WHAT TO DO ->
[a] Answer these questions from the court ruling excerpt, one per line:
(i) Which Act does the application allege was breached?
(ii) Since what date had the Respondent been open for business?
(iii) Who delivered the judgment in civil case number 209 of 1988?
[b] Rewrite the part of the court ruling excerpt starting with "It is not in" and going on through "injunction to issue.", replacing "Respondent" with "Defendant".
[c] List every full date (day, month and year) that appears in the court ruling excerpt.

DOCUMENT EXCERPT ->
────

The main ground on which the application is based is that there had been a breach of the provisions of the Gaming and Lotteries Act (Cap. 32) and Gaming Regulations 1994 and that in the exercise of his fiat the learned Attorney-General had decided to intervene, in the public interest, and to put a stop to the alleged illegal activity of the Respondent.

It is not in dispute that the Respondent had opened for business since 25th September, 1995 (see affidavit of Patrick Leong, filed on 2nd February, 1996 at paragraph 3). The Respondent claims that it had been granted the necessary permits in form similar to those granted to other Casinos in Honiara and that it had complied with the conditions attached to the gaming permit. It also claims that the permit had not been suspended or cancelled up to the date of hearing of this application.

The first issue which arises for consideration is whether the learned Attorney-General has locus standi. It is important to have this issue sorted out at the outset because if I should rule in favour of the Respondent, then that puts an end to the application of the Applicant, and I would not need to consider the question whether it would be proper for an interlocutory injunction to issue.

Learned Counsel for the Respondent submits that the learned Attorney-General is not asserting a public right and that therefore he does not have locus to bring this action. He relies on a judgment of this Court, in civil case number 209 of 1988, judgment delivered on 25 November, 1988 by the then Chief Justice Ward, in which he made the general remark: "No one would deny that the public have an interest in seeing that these laws are properly applied but public interest does not necessarily indicate a public right". Mr. Radclyffe points out that he is not disputing that it is in the public interest for the learned Attorney-General to see that the laws of this country are complied with. However, there is no public right on which he can base his action on, and therefore activate his locus to bring this application.

────

EXTRACTED RECORDS ->

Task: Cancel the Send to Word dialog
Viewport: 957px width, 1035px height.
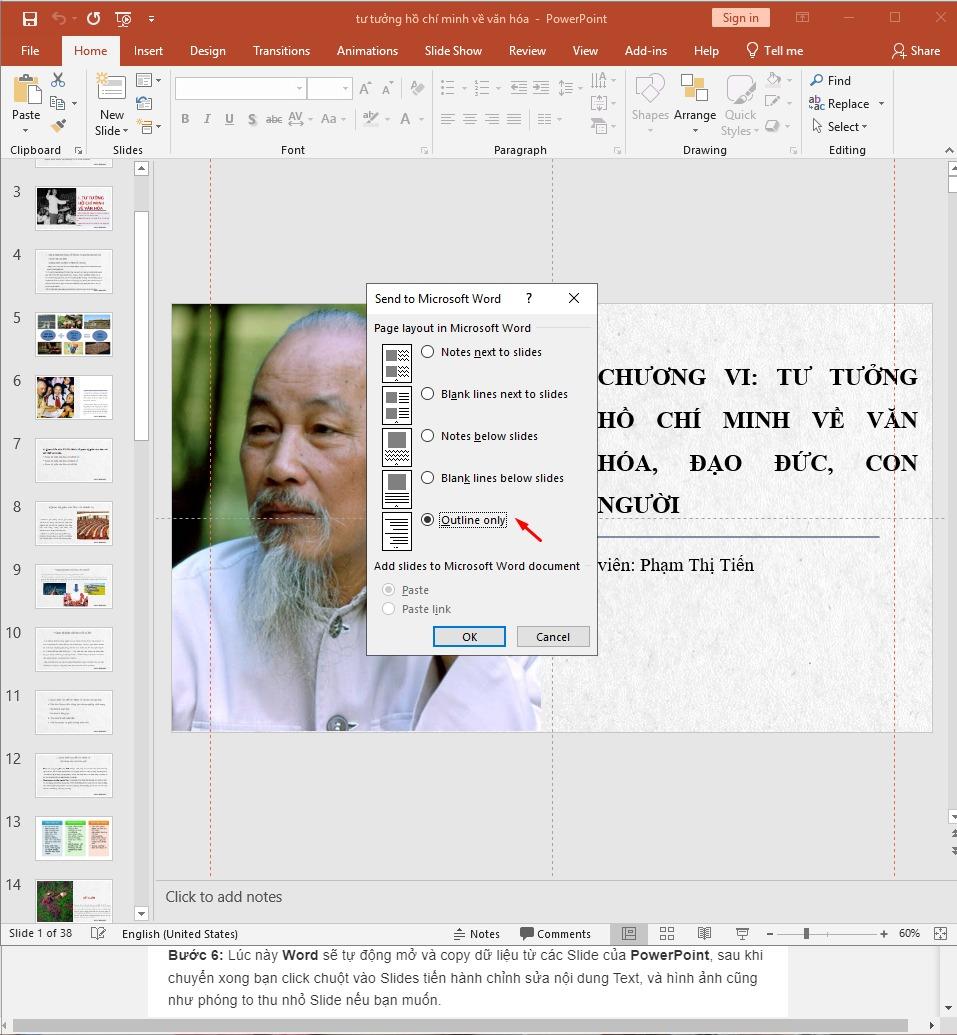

────

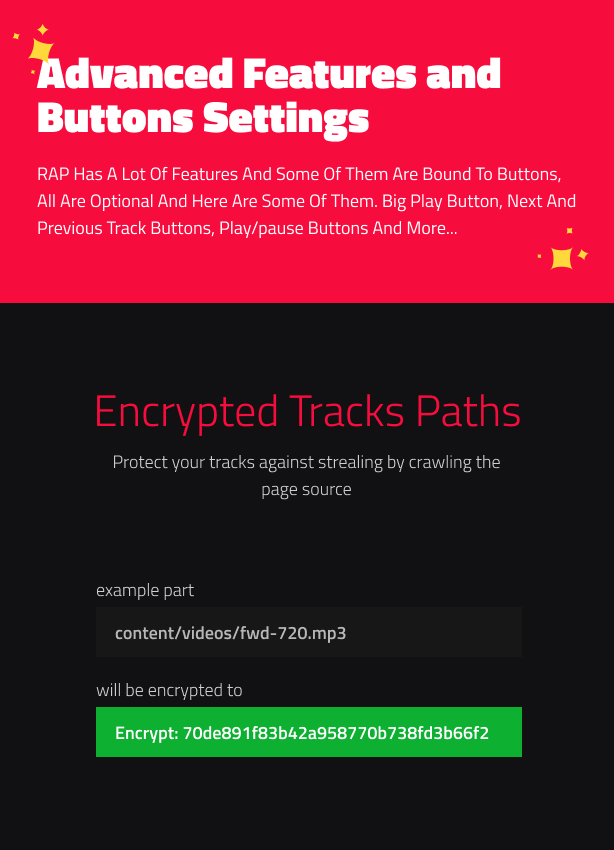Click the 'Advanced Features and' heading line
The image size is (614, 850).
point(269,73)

────

FINAL RESULTS ->
[a]
(i) The Gaming and Lotteries Act (Cap. 32)
(ii) 25th September, 1995
(iii) The then Chief Justice Ward

[b]
It is not in dispute that the Defendant had opened for business since 25th September, 1995 (see affidavit of Patrick Leong, filed on 2nd February, 1996 at paragraph 3). The Defendant claims that it had been granted the necessary permits in form similar to those granted to other Casinos in Honiara and that it had complied with the conditions attached to the gaming permit. It also claims that the permit had not been suspended or cancelled up to the date of hearing of this application.

The first issue which arises for consideration is whether the learned Attorney-General has locus standi. It is important to have this issue sorted out at the outset because if I should rule in favour of the Defendant, then that puts an end to the application of the Applicant, and I would not need to consider the question whether it would be proper for an interlocutory injunction to issue.

[c]
25th September, 1995
2nd February, 1996
25 November, 1988